MOSCOW (Reuters) - The Kremlin said on Wednesday that its fears about Turkey's decision to sell strike drones to Ukraine were being realised and that the Turkish drones risked destabilising the situation in eastern Ukraine.
Kremlin spokesman Dmitry Peskov was commenting on the deployment by Ukrainian government forces of a Turkish-made Bayraktar TB2 drone to strike a position in eastern Ukraine controlled by Russian-backed separatists.
"We have really good ties with Turkey, but in this situation our fears are unfortunately being realised that the deliveries of these types of weapons to the Ukrainian military can potentially destabilise the situation on the line of contact," Peskov told reporters.
Russia-backed separatists have been fighting government troops in Ukraine's Donbass region since 2014, soon after Russia seized the Crimea peninsula from Ukraine. Kyiv says at least 14,000 people have been killed.
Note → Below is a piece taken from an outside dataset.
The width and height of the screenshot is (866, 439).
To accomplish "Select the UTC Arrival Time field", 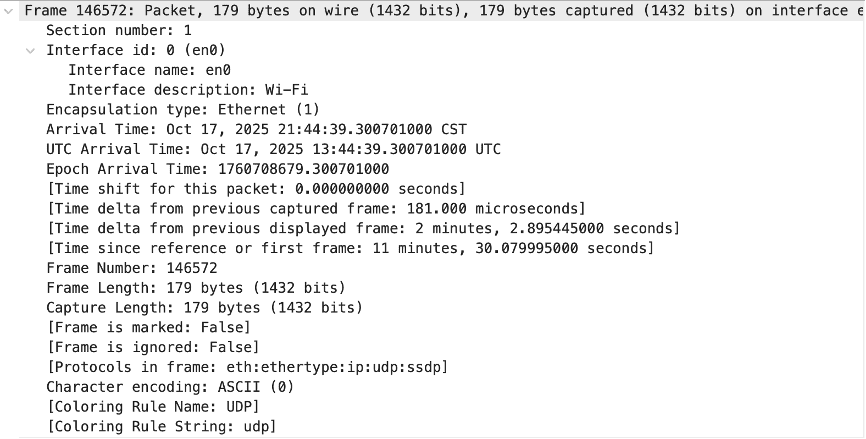I will coord(273,149).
Ukraine has bought sophisticated Turkish drones to boost its military and has struck a deal with Ankara to produce the same drones at a factory close to Kyiv, the capital.
The drone issue is one of several straining ties between Turkey and Russia even though the two countries enjoy close ties in other areas.
"We see that as soon as such weapons fall into the hands of the (Ukrainian) military, they can potentially be used in this (eastern) region of Ukraine, and this leads to destabilisation," Peskov, the Kremlin spokesman, said.
"This does not contribute to the settlement of this internal Ukrainian problem."
The General Staff of Ukraine's Armed Forces said it had deployed the drone to force pro-Russian separatists to cease fire on Tuesday.
It said the drone had destroyed an artillery unit belonging to pro-Russian separatists using a guided bomb. It said the drone had not crossed the line of contact between the two warring sides.
Ukraine gets military backing from the United States and other NATO countries.
Turkey, a NATO member, has criticised Moscow's annexation of Crimea and voiced support for Ukraine's territorial integrity.
Turkey, which faces Ukraine and Russia across the Black Sea, has nonetheless forged close ties with Moscow in the fields of defence and energy.